Una de las finalidades de las profecías bíblicas acerca del fin es desarrollar en el ser humano la capacidad de discernir debajo de matices, disfraces y personificaciones (pasadas, presentes y futuras) la actuación del bien y del mal a lo largo de la historia y hasta su mismo fin (1 Cor. 12:10; Juan 2:23‑25). En ese contexto, cada institución, cada ideología y cada pronunciamiento humano es una manifestación encarnada e histórica del Reino de Dios o del reino del mal. Esto hace que, por carácter transitivo –y como señalaba Charles en el prefacio de su libro–, tampoco en el plano individual o personal exista la opción de la mera expectación, de la pasividad, de la neutralidad.
Si la lucha entre el bien y el mal es concreta y tangible, permanente, encarnada, espacio-temporal, divina y humana a la vez, resulta ineludible el compromiso (expreso o tácito, por acción u omisión) de cada ser humano con uno u otro lado del conflicto por el solo hecho de estar en el escenario de ese conflicto. La opción moral del ser humano es, por ello mismo, irrenunciable (Dan. 10:13, 20, 21; 11:1; Efe. 6:12). Se es actor en un bando o en el otro. En palabras de Jesús: “El que conmigo no junta, desparrama” (Mat. 12:30).

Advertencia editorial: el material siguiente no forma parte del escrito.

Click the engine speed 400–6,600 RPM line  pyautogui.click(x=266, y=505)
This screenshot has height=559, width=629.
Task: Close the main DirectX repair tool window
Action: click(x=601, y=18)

Ya no se trata solo de descubrir qué lado del conflicto está detrás de cada entidad, discurso o ideología. El compromiso incluye velar para que cada una de nuestras propias manifestaciones humanas sea “luz” (esclarecimiento) y “sal” (preservación) en el mundo (Mat. 5:13-16); un instrumento del bien en oposición al mal; un dique de contención; un punto de referencia ético, fidedigno y confiable para quienes buscan la verdad y la justicia (Dan. 12: 3).